Amazonのkindle日替わりセールで購入しました。
トレバー・ノアは南アフリカ出身のコメディアンで、黒人と白人の間に子供を産む事が犯罪だったアパルトヘイト政策の時代に黒人の母と白人の父から生まれました。(生まれたことが犯罪です。タイトル回収)
それかが、どういう経緯か、現在はアメリカで人気風刺ニュース番組「ザ・デイリー・ショー」の司会をしています。
子供時代の事を面白おかしく書いてて、スタンドアップコメディのネタって感じです。(スタンドアップコメディのイメージはAmazonプライムビデオで見た『マーベラス・ミセス・メイゼル』です。このドラマは面白かった )
原書の「Born a Crime: Stories from a South African Childhood」オーディオ版は本人が英語で話しているらしいけど、英語が分かれば面白そうです。(Audible(オーディブル)で聞けます)

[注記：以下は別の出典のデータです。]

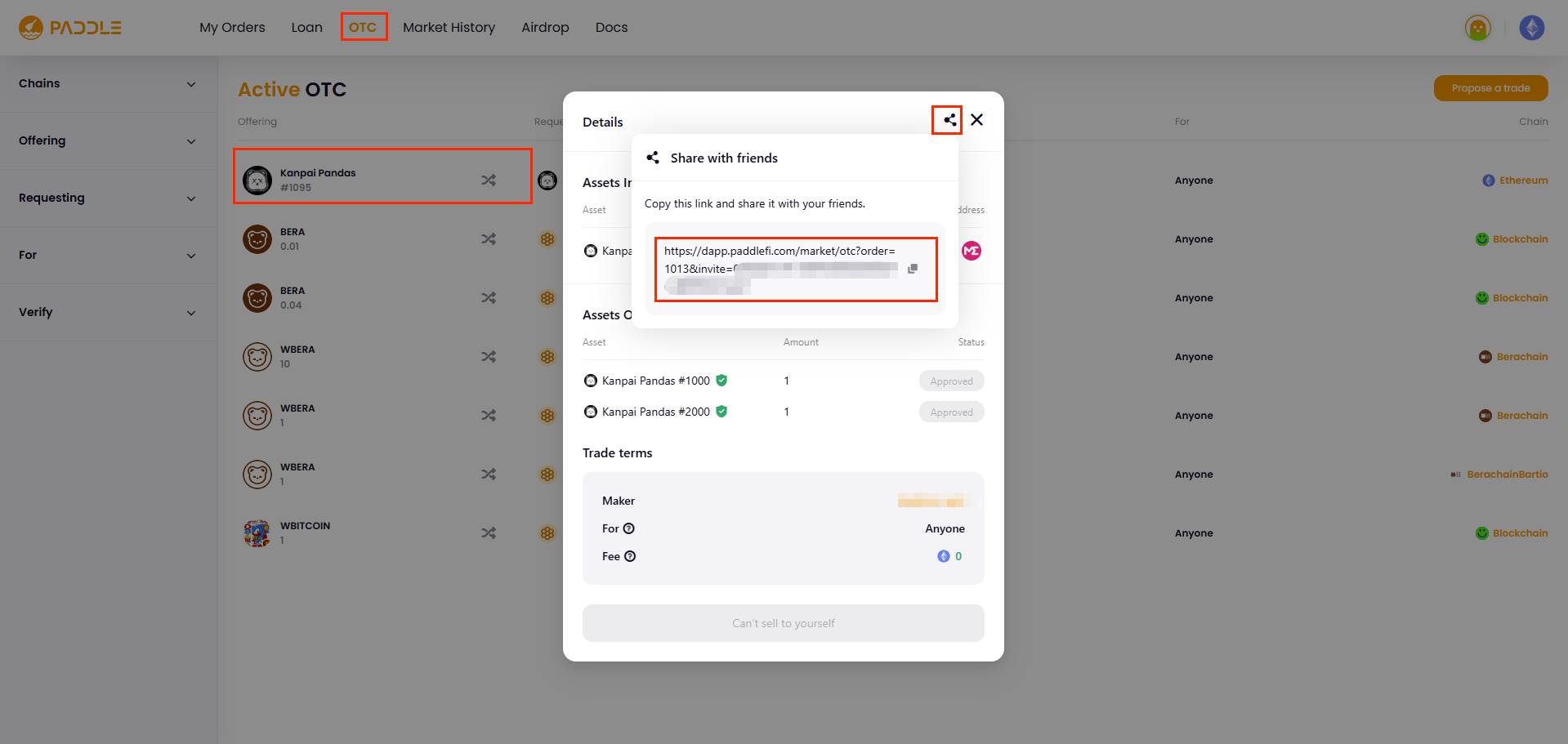1568x744 pixels.
Task: Go to the Airdrop tab
Action: [x=545, y=28]
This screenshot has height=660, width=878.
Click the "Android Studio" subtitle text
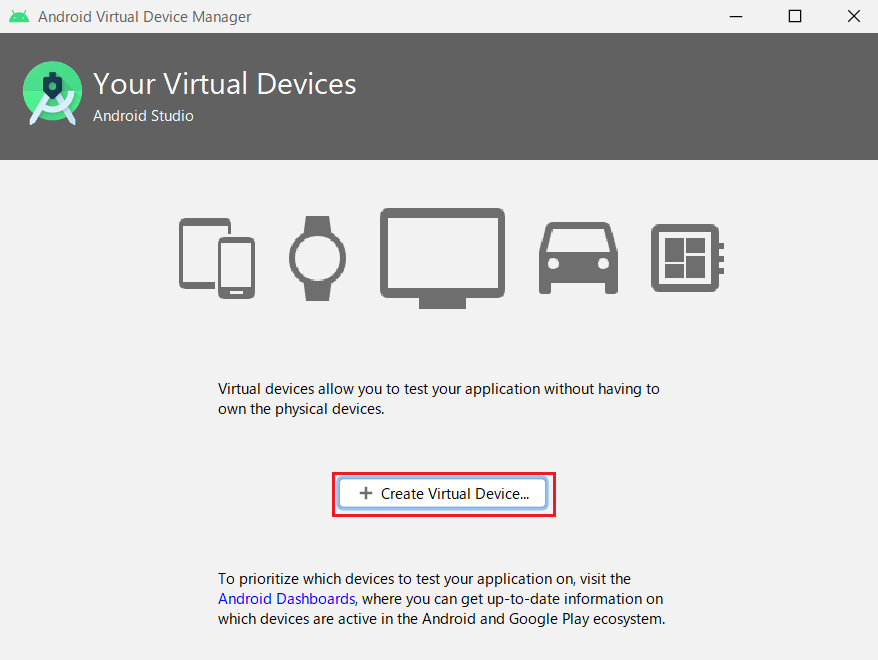[143, 116]
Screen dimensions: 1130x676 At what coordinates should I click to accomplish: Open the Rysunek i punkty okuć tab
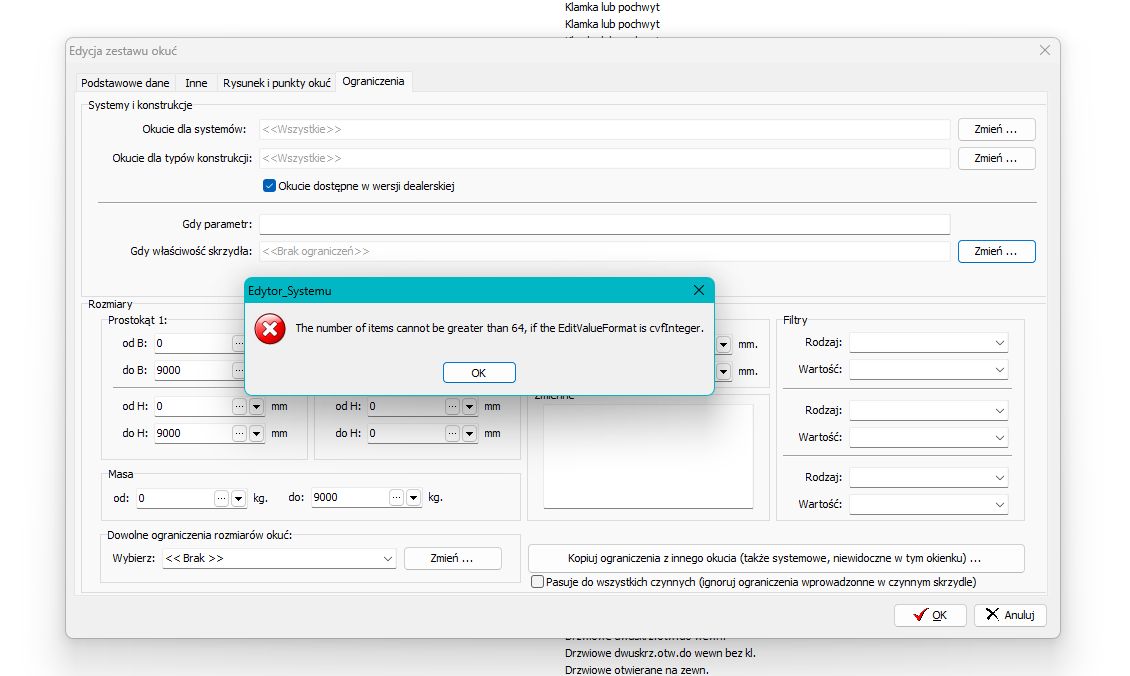click(276, 83)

人種差別が酷い所だという南アフリカだけど、混血のノアは各人種いいとこどりをしていて、あまりひどい目にはあってないように思いました。
アパルトヘイトが撤廃される前は、人種で住むところも完全に別れていたので、白人の住む都市部にはIDナンバー入りの身分証を持ち歩かなければいけないし、身分証がなければホームランドに強制送還されたり逮捕されてしまったらしいです。
過去の話なんだけど、なんだか漫画や映画、ゲームで見るような近未来SFのっぽいなと思いました。(教会や宗教の話題も多くて、ゼノギアスのソラリスのイメージが…)
それで、隠れて暮らしていたけど、ノアが10歳の1994年(結構最近だな…)に撤廃されてからは堂々と暮らせるようになりました。
アメリカのドラマを見たり、マクドナルドが出来たら毎日買いに行ったり、プレイステーションや、パソコン、インターネット。ちょうど同世代の私には、「そうそう!」と懐かしく共感できる話ばかりです。
地球の裏側にあるような南アフリカでも、日本と同じなんだなと思いました。
これも翻訳のおかげですね。
「人は人種よりもどんな言葉を話すかによって、自分と同じ人間だと判断する」と言うようなことが書いてありました、本当にその通りです。
考えてる事がわかるとすごく身近に感じます。
南アフリカは言葉が黒人の間でもたくさんあり、英語以外にもいくつも言葉を話せるノアはいろいろな所に受け入れて貰えました。(しかし、彼女とは言葉が通じなかったとか…)
ノア自身は、どの人種にも属さない事で「自分はカメレオンだった」と孤独を感じているようだけど、それがコメディアンとしての仕事につながったんじゃないかな?
まあ、言葉が話せてもコミュニケーション能力がなければダメだろうけど。
そして、何より母親がすごい人だったと思います。
貧乏ではあったけど、子供に必要なものを与え、生き方を教えてくれました。南アフリカでは相当めずらしい人だったようですが、日本でもそうだよね。
まあ、マザコン男の言ってる事だから話半分に聞くとしても、相当にいいお母さんです。
「愛せるなにか、無条件に愛し返してくれるなにかが欲しかったからよ」とお母さんが言っているけど、お母さんの生い立ちが過酷なので、わかる気がします。
で、生まれたノアでしたが、「どうしようもないのが生まれてきて」と言われています。
冗談なんだろうけど、確かに、かなりやんちゃ(やんちゃで済む?)でとんでもない子だったね。立派になって良かった。
南アフリカもトレバー・ノアも知らずに読んだけど、面白い本でした。
でも、この本はアメリカで成功したトレバー・ノアが、アメリカで発売したアメリカ人向けのほんです。
時々、アメリカ人の受けがいいように書いてあるんじゃないかなって思う所がありました。
警察が信用できず、犯罪がすごく身近にある場所で、書けないような事もあったんじゃないかなと思います。
もし、この本が南アフリカ向けの本で、直接日本語に翻訳されていたら同じような感想を抱いただろうか?
日本人の私もノアと同じように、アメリカのドラマを見たり、マクドナルドに行ったり、アメリカの文化を子供の頃から身近に感じて育ってきました。
アメリカと言うワンクッションがあるから、理解できることが多いのかも?
南アフリカ産のグレープフルーツを買う時に、どんなところから運ばれてきたのかと、思いを馳せます。